EXERCISE OBJECTIVE.
In the listing that follows, copy out each line that includes the word "agent".

•••••

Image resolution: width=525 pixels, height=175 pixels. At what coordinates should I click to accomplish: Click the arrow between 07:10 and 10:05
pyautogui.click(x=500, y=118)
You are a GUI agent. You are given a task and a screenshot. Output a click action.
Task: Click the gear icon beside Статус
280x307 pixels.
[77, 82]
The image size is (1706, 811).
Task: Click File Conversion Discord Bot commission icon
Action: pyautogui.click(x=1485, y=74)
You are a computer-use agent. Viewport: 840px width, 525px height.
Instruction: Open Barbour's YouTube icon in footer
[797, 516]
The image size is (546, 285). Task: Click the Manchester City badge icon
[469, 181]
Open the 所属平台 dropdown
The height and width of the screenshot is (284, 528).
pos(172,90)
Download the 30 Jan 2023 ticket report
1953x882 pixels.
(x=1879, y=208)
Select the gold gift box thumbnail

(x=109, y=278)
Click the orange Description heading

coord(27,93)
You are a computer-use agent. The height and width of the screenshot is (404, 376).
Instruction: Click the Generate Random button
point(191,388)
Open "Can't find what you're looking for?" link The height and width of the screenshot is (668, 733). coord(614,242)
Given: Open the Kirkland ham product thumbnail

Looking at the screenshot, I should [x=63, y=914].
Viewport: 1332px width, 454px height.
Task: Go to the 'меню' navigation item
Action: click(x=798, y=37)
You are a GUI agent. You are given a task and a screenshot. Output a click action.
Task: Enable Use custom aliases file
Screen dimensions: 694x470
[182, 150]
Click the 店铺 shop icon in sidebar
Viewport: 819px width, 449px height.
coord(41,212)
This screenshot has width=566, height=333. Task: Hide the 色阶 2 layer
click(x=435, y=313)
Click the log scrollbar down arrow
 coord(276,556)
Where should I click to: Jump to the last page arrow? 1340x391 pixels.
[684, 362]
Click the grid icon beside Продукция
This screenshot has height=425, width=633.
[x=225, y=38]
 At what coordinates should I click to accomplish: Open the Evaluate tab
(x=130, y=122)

•••••

SOLUTION BELOW.
You are a GUI agent. You are given a task and a screenshot. Output a click action.
You are a computer-use agent. Viewport: 840px width, 525px height.
You are a computer-use agent. The height and width of the screenshot is (404, 376).
You are a GUI agent. You are given a task and a screenshot. Output a click action.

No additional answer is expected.